Exercise details => The expected output is the full set of entries, printed exactly, without pictures.

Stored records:
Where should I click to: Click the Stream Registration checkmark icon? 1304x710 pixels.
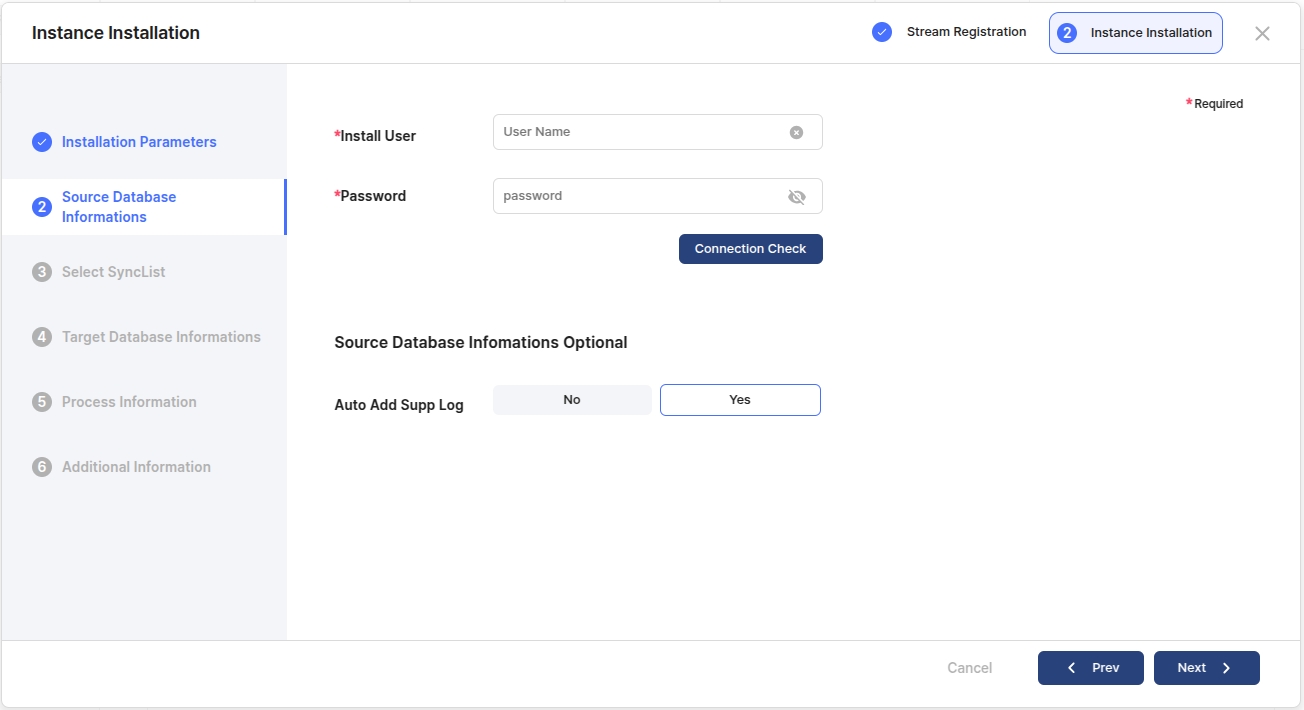point(882,32)
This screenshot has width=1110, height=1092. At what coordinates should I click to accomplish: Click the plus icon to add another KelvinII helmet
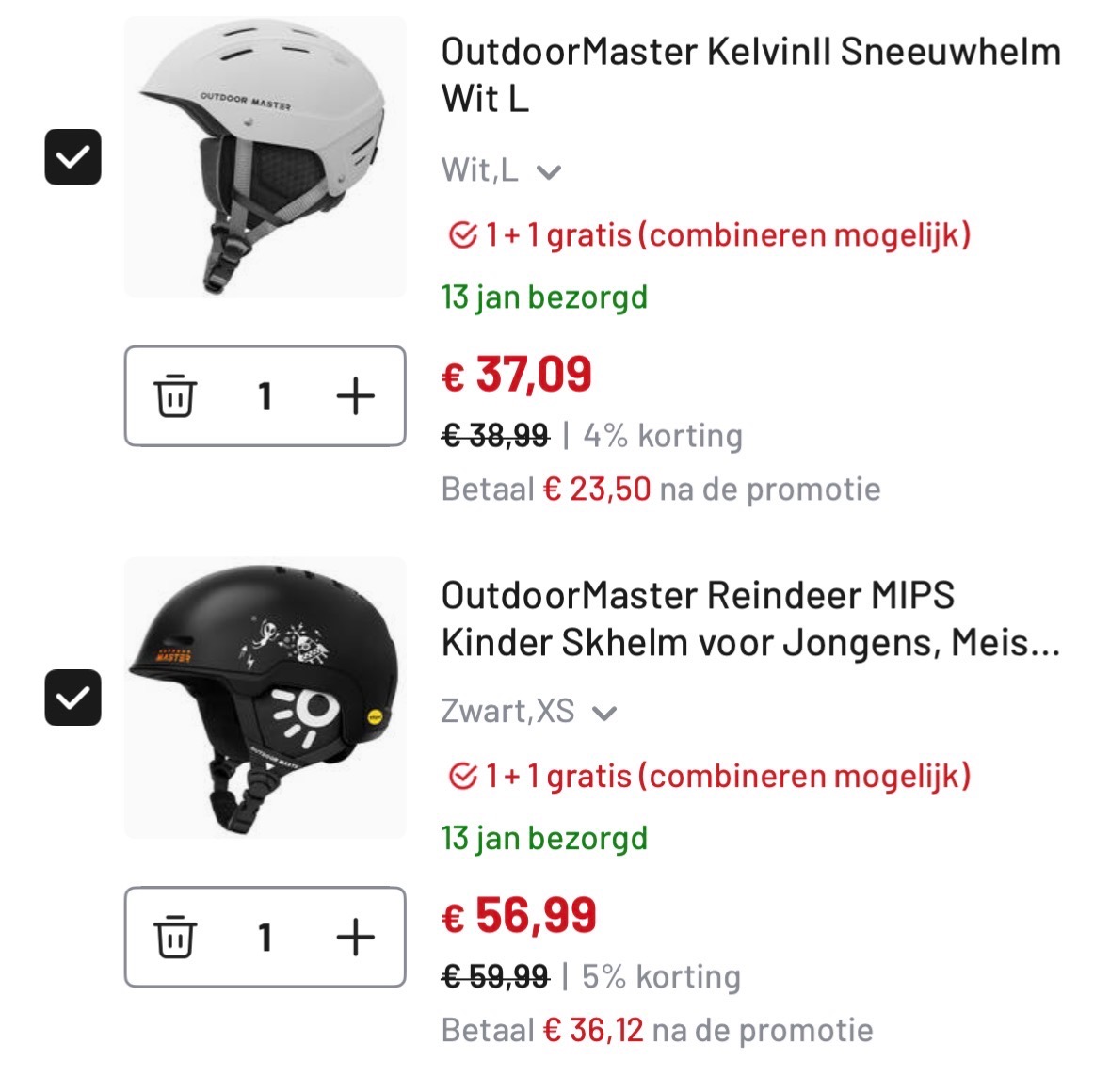tap(356, 396)
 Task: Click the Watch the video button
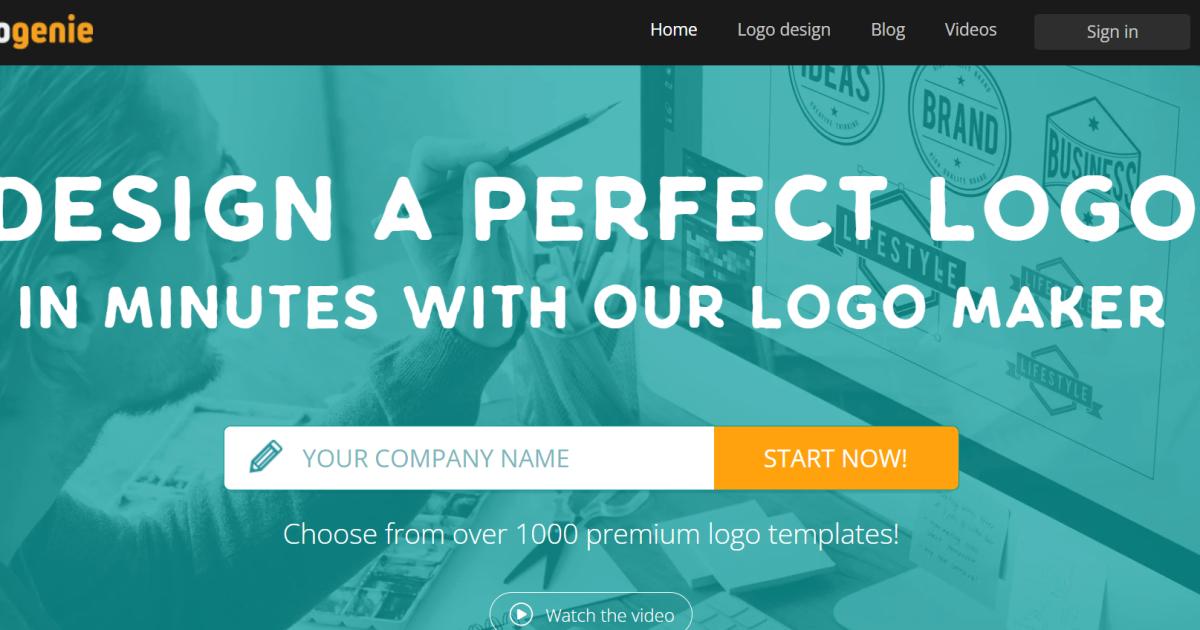pos(590,614)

Answer for the task =>
Where should I click to: Click the Stream Registration checkmark icon? 1304x710 pixels.
point(882,32)
This screenshot has width=1110, height=1092. At what coordinates should I click to accomplish: Click the plus icon to add another KelvinII helmet
tap(356, 396)
 Task: Click the Watch the video button
pos(590,614)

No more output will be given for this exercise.